▶ _TASK_
Using the data below, copy each line that includes the word "account".

▶ _RECORDS FOR THIS TASK_
[Start of Attachment]

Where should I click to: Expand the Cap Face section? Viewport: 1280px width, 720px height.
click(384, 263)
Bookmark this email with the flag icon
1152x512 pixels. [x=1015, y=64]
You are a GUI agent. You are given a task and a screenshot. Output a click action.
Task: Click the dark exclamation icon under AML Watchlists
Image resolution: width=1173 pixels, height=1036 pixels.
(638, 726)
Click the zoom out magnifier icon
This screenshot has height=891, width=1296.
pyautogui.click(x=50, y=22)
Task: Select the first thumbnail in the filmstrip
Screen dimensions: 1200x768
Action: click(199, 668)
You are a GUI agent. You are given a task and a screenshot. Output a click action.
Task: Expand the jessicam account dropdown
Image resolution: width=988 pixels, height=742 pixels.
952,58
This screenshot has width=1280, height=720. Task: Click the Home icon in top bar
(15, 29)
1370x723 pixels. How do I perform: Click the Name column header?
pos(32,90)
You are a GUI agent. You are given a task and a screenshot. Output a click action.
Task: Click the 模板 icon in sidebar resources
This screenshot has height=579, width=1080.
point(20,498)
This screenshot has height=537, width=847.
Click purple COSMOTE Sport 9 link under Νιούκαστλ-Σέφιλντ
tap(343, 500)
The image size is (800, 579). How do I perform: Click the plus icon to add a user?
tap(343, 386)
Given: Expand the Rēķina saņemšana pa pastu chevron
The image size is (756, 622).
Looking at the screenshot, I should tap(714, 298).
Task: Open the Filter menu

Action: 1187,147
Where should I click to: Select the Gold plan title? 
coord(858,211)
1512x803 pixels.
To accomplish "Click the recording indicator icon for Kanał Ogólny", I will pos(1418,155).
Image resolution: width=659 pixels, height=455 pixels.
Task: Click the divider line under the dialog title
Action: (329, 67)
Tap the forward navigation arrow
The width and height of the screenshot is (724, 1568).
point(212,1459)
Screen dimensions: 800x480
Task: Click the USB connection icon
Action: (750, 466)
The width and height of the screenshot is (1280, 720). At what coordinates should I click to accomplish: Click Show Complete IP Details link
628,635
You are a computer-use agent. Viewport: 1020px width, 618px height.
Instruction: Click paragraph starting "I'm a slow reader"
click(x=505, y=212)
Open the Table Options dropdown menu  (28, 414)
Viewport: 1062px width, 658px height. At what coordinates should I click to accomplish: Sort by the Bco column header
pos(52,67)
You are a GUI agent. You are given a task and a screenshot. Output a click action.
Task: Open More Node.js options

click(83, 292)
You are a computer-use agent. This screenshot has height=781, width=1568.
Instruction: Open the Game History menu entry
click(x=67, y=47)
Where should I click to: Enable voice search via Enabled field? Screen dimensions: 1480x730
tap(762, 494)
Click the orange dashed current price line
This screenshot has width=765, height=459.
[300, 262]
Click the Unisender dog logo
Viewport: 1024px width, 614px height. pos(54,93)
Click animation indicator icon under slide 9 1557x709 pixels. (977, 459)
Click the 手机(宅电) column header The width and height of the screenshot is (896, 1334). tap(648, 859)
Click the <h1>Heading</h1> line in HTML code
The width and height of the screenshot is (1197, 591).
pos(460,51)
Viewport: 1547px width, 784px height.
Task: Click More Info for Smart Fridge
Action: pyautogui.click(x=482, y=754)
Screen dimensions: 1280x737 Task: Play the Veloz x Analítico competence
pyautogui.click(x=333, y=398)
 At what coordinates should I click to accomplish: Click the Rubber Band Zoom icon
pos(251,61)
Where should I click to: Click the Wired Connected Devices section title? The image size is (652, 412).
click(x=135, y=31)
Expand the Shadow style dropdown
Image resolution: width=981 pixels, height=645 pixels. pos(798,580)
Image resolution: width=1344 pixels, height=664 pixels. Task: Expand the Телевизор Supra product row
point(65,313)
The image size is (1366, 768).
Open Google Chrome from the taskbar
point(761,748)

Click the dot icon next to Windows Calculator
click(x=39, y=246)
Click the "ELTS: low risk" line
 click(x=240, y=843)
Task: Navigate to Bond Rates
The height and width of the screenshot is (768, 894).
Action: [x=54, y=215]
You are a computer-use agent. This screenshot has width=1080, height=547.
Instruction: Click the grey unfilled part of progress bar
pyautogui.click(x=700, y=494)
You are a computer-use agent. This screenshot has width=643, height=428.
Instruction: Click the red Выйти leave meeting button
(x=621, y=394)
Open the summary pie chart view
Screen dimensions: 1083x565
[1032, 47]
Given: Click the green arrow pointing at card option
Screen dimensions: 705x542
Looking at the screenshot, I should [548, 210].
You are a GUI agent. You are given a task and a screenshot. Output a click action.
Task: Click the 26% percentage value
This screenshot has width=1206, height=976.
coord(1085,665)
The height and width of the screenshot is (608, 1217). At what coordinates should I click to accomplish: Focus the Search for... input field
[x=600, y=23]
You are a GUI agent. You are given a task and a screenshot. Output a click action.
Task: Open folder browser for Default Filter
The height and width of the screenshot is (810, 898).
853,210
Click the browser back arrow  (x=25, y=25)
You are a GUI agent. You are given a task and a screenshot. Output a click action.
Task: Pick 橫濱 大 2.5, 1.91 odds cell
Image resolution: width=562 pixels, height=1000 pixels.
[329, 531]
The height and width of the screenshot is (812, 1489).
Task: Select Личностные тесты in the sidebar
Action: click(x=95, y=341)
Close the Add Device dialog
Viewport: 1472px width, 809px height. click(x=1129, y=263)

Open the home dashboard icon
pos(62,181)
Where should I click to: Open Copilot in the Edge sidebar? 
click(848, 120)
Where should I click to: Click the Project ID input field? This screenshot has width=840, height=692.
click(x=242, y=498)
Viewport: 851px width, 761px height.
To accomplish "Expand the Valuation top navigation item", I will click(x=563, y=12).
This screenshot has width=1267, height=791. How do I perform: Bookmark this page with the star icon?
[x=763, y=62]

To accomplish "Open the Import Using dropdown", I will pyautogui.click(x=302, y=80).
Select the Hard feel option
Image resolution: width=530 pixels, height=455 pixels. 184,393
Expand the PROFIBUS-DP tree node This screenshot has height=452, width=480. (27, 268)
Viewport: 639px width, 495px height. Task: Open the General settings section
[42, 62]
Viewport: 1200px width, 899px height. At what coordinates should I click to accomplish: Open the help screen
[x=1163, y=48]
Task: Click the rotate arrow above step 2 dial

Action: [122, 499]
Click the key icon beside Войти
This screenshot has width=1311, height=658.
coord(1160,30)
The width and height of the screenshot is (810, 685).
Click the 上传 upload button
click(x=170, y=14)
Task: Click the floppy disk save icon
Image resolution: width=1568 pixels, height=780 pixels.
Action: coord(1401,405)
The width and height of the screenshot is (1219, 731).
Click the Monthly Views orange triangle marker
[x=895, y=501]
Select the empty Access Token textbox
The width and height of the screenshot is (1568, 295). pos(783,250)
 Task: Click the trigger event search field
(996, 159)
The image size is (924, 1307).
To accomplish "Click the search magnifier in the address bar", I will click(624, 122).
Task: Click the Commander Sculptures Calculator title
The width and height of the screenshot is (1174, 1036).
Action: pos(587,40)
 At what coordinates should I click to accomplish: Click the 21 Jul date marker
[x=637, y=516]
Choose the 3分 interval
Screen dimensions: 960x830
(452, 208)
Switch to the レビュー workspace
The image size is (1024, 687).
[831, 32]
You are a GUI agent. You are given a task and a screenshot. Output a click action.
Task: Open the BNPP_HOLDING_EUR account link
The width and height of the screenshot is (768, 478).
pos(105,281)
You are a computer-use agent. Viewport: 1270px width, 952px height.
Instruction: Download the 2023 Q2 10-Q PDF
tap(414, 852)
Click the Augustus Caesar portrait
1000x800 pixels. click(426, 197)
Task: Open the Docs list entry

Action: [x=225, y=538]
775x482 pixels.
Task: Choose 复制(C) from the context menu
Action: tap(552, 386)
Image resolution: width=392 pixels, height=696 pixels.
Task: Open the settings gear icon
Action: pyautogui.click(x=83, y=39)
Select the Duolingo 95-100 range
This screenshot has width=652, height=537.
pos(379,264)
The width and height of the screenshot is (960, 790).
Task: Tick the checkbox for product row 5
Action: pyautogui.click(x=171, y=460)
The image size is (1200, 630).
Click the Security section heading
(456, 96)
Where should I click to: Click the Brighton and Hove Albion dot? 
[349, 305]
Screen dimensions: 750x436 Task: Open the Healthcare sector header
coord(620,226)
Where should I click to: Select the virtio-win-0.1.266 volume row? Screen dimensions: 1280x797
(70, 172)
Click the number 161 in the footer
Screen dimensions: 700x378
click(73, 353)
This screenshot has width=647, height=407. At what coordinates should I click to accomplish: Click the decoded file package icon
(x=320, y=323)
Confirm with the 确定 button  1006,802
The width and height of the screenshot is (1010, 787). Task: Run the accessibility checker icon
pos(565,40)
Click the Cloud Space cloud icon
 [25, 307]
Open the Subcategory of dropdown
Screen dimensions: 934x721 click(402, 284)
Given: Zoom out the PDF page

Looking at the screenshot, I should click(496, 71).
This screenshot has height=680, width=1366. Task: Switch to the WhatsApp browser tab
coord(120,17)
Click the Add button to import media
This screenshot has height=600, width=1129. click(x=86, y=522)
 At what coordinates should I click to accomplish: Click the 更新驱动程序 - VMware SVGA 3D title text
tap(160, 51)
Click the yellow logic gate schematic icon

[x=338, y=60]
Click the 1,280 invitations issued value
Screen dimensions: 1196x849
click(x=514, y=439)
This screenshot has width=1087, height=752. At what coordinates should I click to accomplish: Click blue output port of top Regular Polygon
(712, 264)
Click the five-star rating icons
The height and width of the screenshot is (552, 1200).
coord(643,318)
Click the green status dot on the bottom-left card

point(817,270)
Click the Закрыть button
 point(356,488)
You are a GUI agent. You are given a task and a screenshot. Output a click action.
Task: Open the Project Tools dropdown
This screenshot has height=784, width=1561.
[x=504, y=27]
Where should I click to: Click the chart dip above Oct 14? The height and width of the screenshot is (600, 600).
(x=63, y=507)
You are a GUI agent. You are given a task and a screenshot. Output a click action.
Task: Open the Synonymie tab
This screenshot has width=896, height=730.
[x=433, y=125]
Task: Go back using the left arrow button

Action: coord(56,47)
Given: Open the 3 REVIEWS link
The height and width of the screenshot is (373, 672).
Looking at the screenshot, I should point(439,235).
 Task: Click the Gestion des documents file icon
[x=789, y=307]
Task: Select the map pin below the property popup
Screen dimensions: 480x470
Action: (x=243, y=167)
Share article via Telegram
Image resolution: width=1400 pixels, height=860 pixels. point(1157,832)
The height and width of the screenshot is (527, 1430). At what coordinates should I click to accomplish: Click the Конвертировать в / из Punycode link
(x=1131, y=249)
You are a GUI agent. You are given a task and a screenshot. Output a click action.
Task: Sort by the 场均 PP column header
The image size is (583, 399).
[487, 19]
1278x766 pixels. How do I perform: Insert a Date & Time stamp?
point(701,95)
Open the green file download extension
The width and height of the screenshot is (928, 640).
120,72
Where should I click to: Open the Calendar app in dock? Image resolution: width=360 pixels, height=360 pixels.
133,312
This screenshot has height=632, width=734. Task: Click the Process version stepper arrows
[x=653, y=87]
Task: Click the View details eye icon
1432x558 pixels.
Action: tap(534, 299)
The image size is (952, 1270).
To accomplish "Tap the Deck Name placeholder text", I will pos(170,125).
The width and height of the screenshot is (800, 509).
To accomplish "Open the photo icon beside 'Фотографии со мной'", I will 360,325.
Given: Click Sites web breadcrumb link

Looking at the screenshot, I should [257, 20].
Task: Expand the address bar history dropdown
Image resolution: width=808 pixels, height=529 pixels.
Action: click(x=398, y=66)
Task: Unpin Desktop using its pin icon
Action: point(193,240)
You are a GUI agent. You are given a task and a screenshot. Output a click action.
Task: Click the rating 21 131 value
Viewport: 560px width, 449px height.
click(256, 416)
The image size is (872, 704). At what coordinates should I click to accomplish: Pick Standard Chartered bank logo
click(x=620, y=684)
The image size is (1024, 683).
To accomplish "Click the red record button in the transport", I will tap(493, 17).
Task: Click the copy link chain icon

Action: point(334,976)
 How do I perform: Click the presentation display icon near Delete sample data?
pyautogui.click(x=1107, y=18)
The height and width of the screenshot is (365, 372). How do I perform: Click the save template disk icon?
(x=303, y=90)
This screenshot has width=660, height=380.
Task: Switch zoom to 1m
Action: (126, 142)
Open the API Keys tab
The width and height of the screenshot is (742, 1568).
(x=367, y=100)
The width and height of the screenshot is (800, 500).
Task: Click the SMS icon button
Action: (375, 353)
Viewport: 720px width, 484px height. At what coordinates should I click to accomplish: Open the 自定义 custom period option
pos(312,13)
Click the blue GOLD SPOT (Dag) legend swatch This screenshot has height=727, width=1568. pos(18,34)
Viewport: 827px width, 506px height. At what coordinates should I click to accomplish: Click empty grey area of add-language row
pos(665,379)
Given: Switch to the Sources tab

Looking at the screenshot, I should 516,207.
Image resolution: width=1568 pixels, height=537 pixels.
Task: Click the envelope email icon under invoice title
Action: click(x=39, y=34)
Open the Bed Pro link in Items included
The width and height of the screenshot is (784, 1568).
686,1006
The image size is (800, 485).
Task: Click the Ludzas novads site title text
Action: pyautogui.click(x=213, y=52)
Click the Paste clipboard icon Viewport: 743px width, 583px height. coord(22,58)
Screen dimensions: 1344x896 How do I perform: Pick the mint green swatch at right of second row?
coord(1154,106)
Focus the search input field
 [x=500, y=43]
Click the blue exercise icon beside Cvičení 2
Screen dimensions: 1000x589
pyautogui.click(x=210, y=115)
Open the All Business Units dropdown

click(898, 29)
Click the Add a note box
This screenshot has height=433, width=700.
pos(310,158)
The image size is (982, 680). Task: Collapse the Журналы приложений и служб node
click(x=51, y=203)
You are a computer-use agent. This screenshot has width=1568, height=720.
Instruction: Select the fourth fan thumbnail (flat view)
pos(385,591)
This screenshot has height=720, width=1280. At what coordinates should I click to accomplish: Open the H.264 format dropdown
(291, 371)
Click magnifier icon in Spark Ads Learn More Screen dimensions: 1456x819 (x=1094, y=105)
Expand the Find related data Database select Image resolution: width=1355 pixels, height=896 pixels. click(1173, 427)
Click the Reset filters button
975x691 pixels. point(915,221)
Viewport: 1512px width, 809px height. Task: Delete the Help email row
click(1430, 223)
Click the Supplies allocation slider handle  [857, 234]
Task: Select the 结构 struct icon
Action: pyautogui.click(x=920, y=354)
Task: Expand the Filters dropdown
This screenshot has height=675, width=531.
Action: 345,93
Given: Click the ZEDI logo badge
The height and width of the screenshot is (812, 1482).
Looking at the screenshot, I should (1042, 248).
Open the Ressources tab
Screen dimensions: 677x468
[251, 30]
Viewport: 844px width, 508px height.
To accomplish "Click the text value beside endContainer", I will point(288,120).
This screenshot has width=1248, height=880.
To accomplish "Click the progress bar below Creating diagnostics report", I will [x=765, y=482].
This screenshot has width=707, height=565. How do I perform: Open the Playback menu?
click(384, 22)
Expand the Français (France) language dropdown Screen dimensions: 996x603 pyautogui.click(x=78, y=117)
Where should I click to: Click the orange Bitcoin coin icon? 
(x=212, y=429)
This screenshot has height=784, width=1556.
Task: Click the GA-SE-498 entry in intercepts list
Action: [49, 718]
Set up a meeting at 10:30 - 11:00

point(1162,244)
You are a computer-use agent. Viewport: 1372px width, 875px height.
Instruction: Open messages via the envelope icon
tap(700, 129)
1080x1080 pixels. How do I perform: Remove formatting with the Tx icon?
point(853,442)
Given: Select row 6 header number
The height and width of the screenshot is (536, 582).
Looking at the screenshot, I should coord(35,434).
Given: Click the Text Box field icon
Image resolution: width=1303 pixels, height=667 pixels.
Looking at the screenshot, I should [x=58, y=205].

[End of Attachment]

▶ _RESULT FOR THIS TASK_
Task: Expand the jessicam account dropdown
Task: Open the BNPP_HOLDING_EUR account link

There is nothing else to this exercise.